Monday, December 17, 2012

Charles Dana,
Editor,
The New York Sun, Dec.,1897.

Dear Virginia,
     Your little friends are wrong. They have been affected by the skepticism of a skeptical age. They do not believe what they see. They think that nothing can be which is not comprehensible by their minds. All minds, Virginia, whether they be men’s or children’s, are little.
     In this great universe of ours, man is a mere insect, an ant, in his intellect, as compared with the boundless world about him, as measured by the intelligence capable of grasping the whole truth and knowledge.
     Yes, Virginia, there is a Santa Claus.

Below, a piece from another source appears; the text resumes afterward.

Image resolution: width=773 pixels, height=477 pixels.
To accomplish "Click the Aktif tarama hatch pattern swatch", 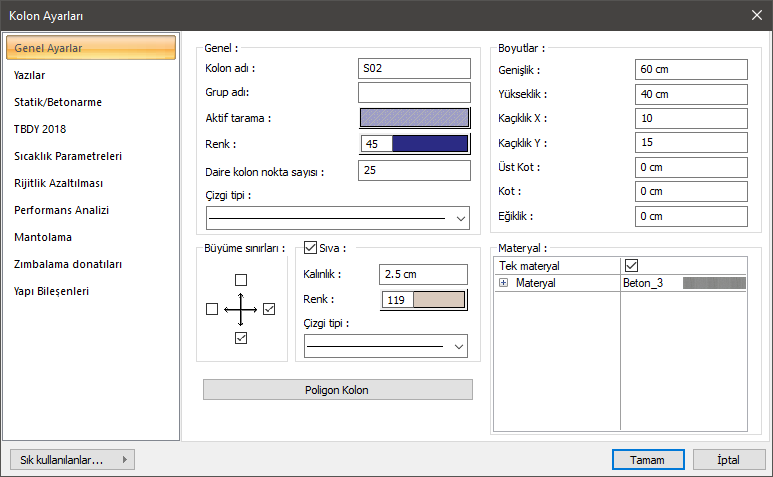I will coord(414,118).
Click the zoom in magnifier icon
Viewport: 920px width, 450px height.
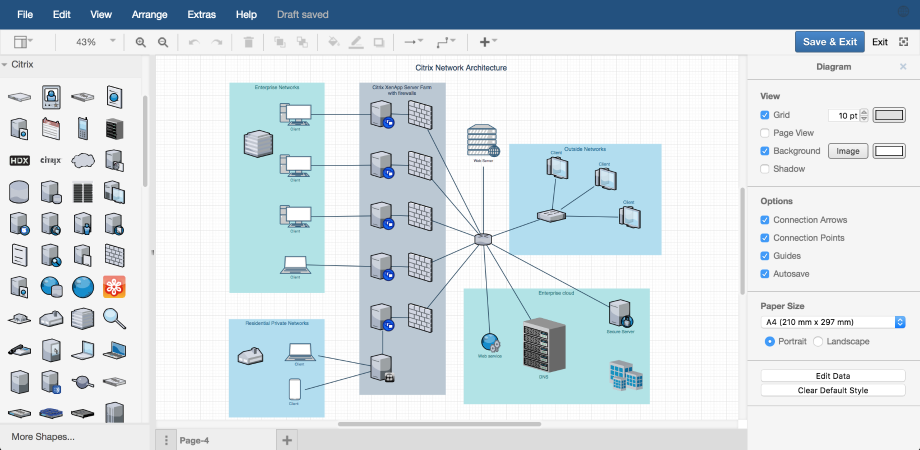coord(141,42)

     He exists as certainly as love and generosity and devotion exist, and you know that they abound and give to your life its highest beauty and joy. Alas! How dreary would be the world if there were no Santa Claus! It would be as dreary as if there were no Virginias. There would be no childlike faith then, no poetry, no romance, to make tolerable this existence. We should have no enjoyment, except in sense and sight. The eternal light with which childhood fills the world would be extinguished.
Early 1900s Post Card
     Not believe in Santa Claus! You might as well not believe in Fairies! You might get your papa to hire men to watch in chimneys on Christmas evening to catch Santa Claus, but even if they did not see Santa Claus coming down, what would that prove?

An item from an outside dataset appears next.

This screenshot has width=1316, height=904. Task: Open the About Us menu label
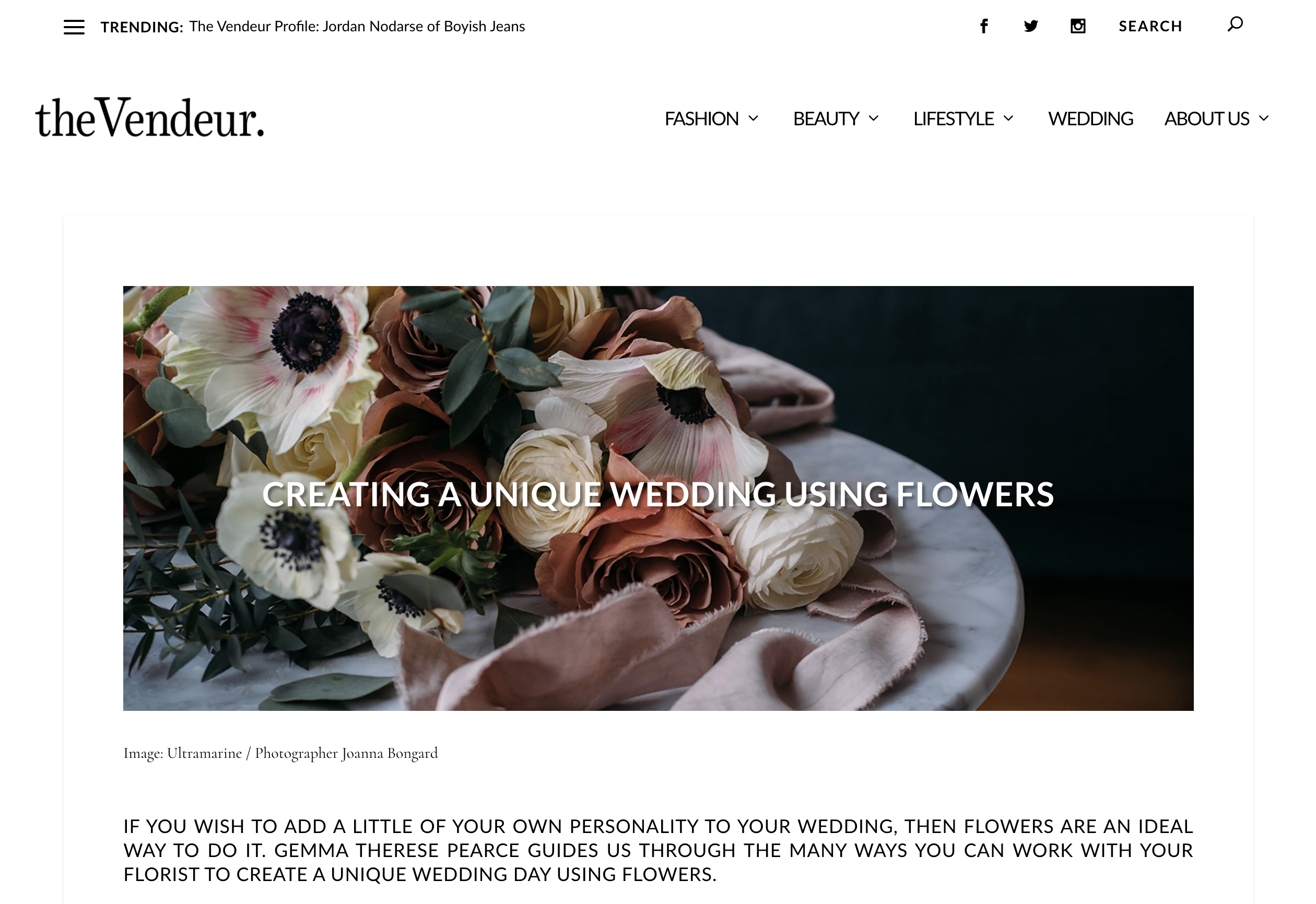(x=1207, y=119)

     Nobody sees Santa Claus, but that is no sign there is no Santa Claus. The most real things in the world are those that neither children nor men can see.

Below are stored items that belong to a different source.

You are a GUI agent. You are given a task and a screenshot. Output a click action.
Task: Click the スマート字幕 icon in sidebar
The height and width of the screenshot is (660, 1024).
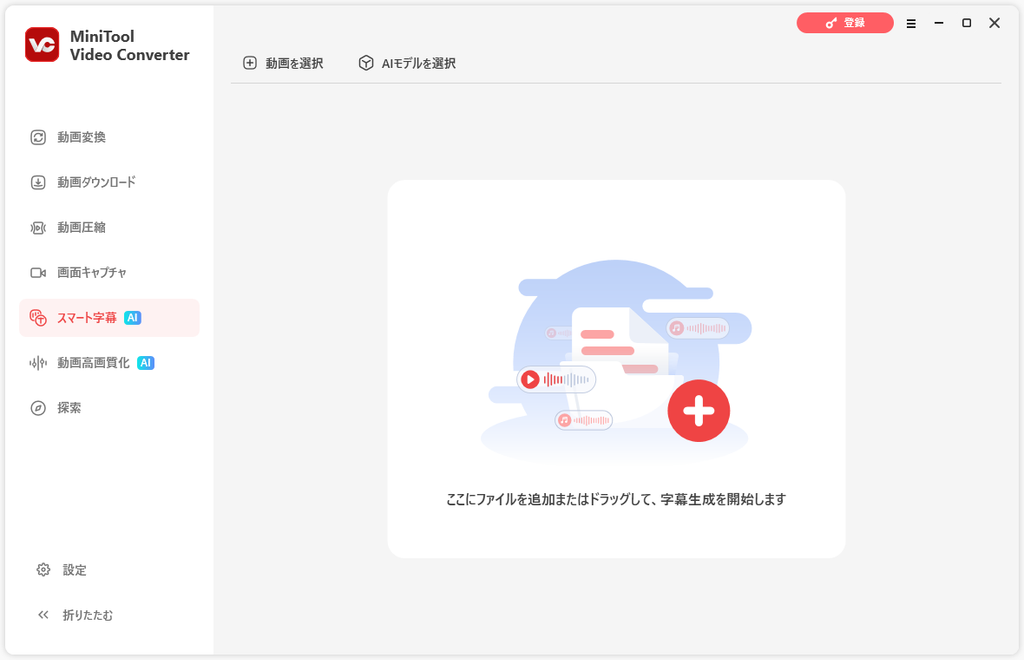click(38, 318)
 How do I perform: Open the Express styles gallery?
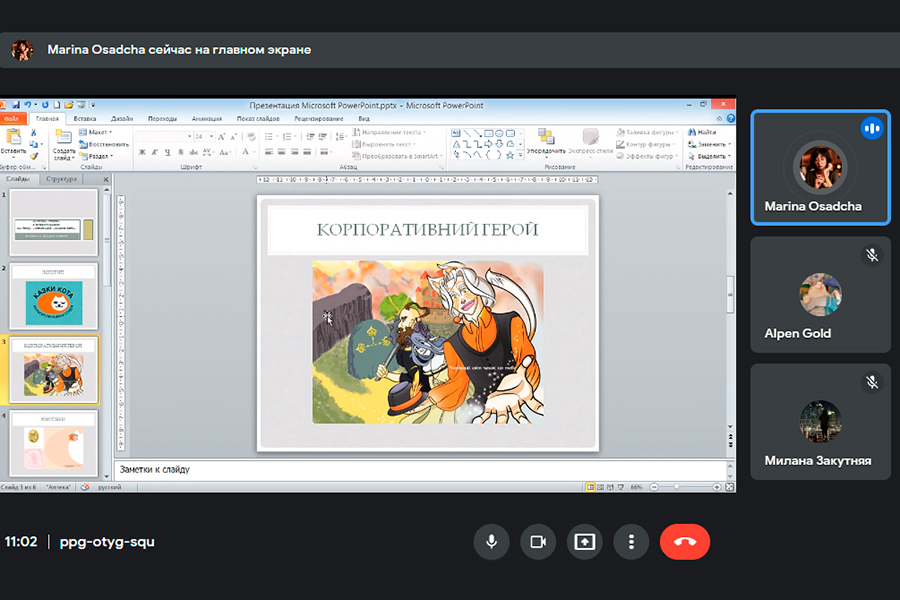(591, 141)
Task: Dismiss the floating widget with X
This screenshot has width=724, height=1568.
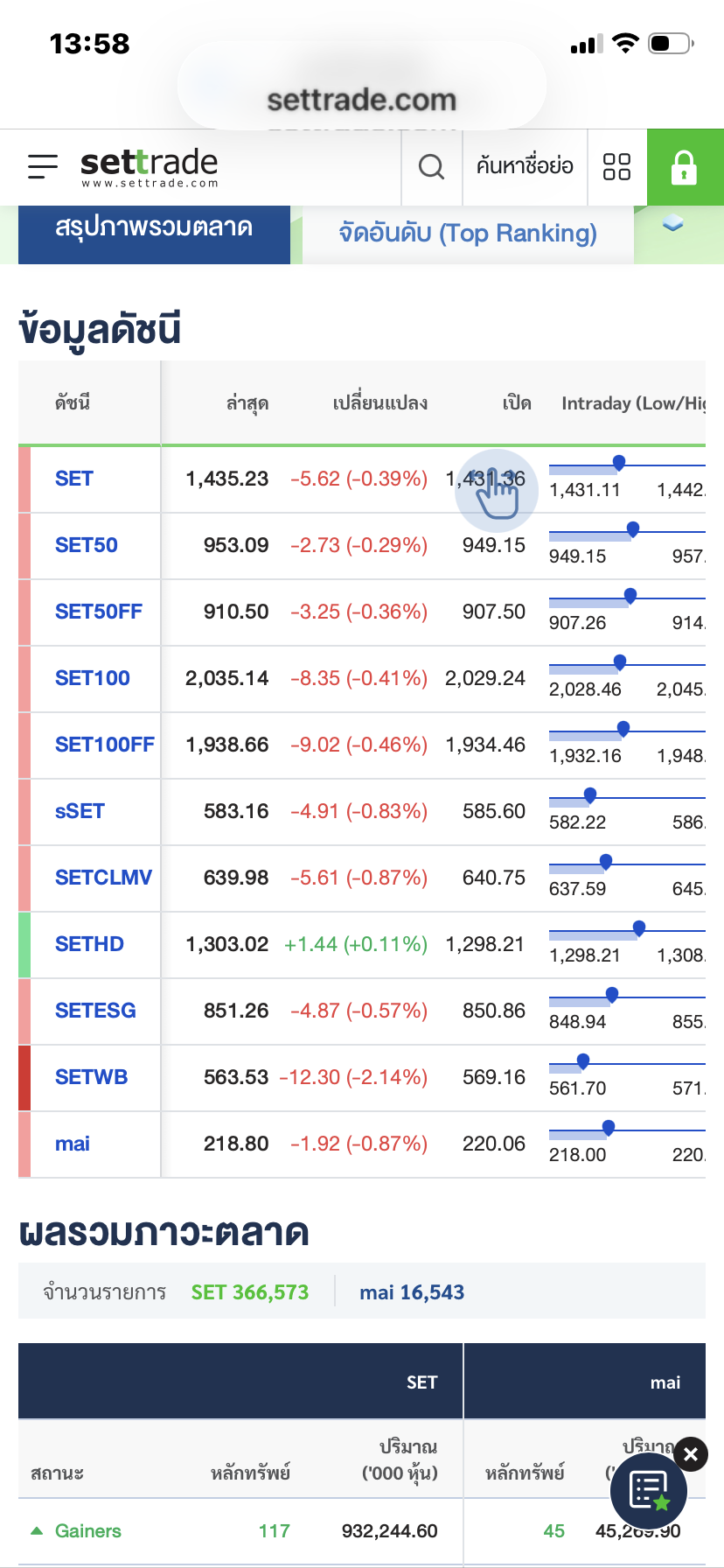Action: [x=691, y=1454]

     Did you ever see Fairies dancing on the lawn? Of course not, but that’s no proof that they are not there.
     You may tear apart the baby’s rattle and see what makes the noise inside, but there is a veil covering the unseen world which not the strongest man, nor even the united strength of all the strongest men that ever lived, could tear apart.
     Only faith, fancy, poetry, love, romance, can push aside that curtain and view and picture the supernal beauty and glory beyond.
     Is it real?
     Ah, Virginia, in all the world there is nothing else real and abiding.
          No Santa Claus? Thank God, he lives and he lives forever. A thousand years from now, Virginia…nay, ten times ten thousand years from now, he will continue to make glad the heart of childhood.

The Editor
(Charles Dana, The New York Sun, 1897 ~ in answer to a letter from a little girl, asking “Is there a Santa Claus?”)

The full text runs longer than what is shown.